• _Written problem_
Can you give the U2 review again, starting with "When the band" and going on through "What are those?", with "Dublin" swapped for "Irish"?

• _Article_

········

Revisionist history

U2 would like you to forget a lot of things.

When the band released Best of 1980-1990 back in 1998, they wanted you to forget four Dublin lads barely out of their teens could hardly play their instruments, let alone write music.

Boy? October? What are those?

They’re trying to pull the same stunt again.

With Best of 1990-2000, U2 wants you think they’ve improved upon some of its missteps, learned from its mistakes. But covering up mishaps only serves to shine a harsher light on them.

What’s more? Some of these improvements don’t improve a thing.

No, “Discotechque” was not a shining moment in the band’s history, nor was it a very good single. But it was interesting and certainly something that deserves attention in a career spanning retrospective.

But the “new mix” of the song on Best of 1990-2000 sounds worst than the original. So too with “Numb” — that song was one of U2’s wildest and best moments, which the “new mix” strips of its charms.

········

• _Recorded information_
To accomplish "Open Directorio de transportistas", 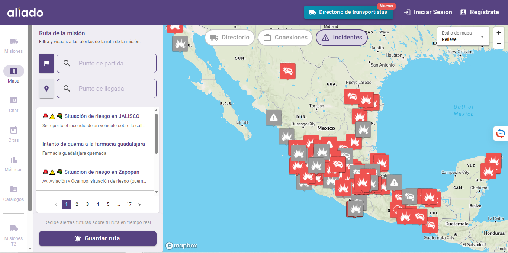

········

• _The reply_
When the band released Best of 1980-1990 back in 1998, they wanted you to forget four Irish lads barely out of their teens could hardly play their instruments, let alone write music.

Boy? October? What are those?